Under the terms of the protocol, Kaiser hospitals must take precautions with homeless patients, logging them in to a special record and documenting all of their belongings, which must be returned to them on discharge.
The agreement requires physicians, nurses and social workers to assess and document homeless patients’ mental status and refer them for cognitive and neurological exams when needed. If a medical staffer were to question the person’s ability to understand a discharge, the discharge would be delayed.
If the hospital fails to comply with the agreement, the court can levy fines or jail time. Baird, as overseer, may also conduct hearings on the hospital chain’s compliance, make recommendations to the court and order documents to be produced.
The injunctive provisions of the agreement will last three years, but Kaiser will be allowed after a year to request that they be dropped if it can show compliance with the conditions and protocols of the order.
Michael Stoops, executive director of the National Coalition for the Homeless in Washington, D.C., called Kaiser’s decision to settle “really amazing.”

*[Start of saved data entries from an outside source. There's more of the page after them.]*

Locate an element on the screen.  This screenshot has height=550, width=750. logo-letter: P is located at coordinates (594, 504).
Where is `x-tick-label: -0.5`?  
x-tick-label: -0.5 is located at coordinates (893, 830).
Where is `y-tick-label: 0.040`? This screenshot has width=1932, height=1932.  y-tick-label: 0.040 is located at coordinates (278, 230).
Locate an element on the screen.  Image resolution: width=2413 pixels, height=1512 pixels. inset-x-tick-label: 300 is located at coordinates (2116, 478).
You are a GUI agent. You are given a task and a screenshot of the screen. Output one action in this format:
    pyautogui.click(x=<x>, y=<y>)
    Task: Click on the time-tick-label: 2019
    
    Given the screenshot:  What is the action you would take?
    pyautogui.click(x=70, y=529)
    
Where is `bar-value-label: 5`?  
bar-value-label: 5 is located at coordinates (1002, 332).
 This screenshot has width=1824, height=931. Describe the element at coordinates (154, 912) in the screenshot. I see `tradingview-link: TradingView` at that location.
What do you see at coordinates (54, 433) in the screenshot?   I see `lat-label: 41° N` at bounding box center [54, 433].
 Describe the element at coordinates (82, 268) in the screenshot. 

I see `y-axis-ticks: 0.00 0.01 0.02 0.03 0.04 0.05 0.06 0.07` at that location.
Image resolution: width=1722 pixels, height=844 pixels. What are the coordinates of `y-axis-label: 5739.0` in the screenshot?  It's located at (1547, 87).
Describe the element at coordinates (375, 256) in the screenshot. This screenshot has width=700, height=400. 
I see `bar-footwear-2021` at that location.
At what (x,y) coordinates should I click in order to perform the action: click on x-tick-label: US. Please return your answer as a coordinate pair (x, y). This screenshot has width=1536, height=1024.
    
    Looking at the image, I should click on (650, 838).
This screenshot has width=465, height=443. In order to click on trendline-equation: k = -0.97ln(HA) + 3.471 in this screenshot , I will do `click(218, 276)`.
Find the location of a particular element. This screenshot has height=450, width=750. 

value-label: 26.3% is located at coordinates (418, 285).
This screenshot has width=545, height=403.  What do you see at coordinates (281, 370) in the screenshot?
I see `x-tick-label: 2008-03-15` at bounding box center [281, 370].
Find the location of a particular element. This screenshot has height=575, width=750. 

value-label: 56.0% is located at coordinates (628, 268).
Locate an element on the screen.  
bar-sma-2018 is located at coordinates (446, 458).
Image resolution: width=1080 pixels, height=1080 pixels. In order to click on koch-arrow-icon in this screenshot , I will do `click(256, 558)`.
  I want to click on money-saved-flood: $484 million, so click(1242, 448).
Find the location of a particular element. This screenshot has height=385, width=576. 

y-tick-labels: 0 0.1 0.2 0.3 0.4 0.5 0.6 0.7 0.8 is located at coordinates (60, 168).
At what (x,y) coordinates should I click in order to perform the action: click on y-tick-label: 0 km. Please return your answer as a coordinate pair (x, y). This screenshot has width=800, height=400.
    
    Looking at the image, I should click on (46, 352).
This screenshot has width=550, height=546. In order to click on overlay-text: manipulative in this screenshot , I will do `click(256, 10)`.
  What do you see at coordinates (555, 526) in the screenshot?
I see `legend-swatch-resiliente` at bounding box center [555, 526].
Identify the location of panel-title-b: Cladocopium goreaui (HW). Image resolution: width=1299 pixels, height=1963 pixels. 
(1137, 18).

“I’m not aware of any such agreement anywhere in the country during the last 30 years,” Stoops said. “It is a good decision for homeless people, in that this case has gotten national attention and settlement puts hospitals on notice nationwide they can no longer release people on to the streets or doorsteps of the local homeless shelter.”
But several leading advocates for the homeless cautioned that the decision is not a panacea for deeper structural issues of how local, state and federal governments deal with L.A.’s sizable homeless population.
“I think it’s OK for Kaiser to be helping out” with the funding of recuperative beds and other needed fixes, said Michael Cousineau, an associate professor of research and the director of the Center for Community Health Studies at the USC Keck School of Medicine. “But I think the responsibility lies as it does in other cities, for the government to fund these things.”
Since the legal action against Kaiser was first filed late last year, the dumping has continued. In February, a 54-year-old man in a soiled hospital gown, his colostomy bag still attached, was found crawling in the gutter after he was dropped off in front of a park on skid row, far from services for the homeless. Police say that as onlookers demanded help for the man, the driver of the van for Hollywood Presbyterian Medical Center applied makeup and perfume before speeding off. The hospital said it is investigating but acknowledged that it didn’t follow its own release policies.
Authorities also are investigating the case of a 70-year-old man taken by taxi to a skid row mission last month after being released from a Downey hospital. Wearing hospital pants, a white T-shirt and a jacket, he was barely able to walk.
The Los Angeles Police Department has vowed to arrest anyone dumping patients on skid row, using a law against false imprisonment, and has assigned extra officers to look for evidence of dumping. Federal authorities have said they are investigating two unnamed L.A. hospitals suspected of dumping homeless patients.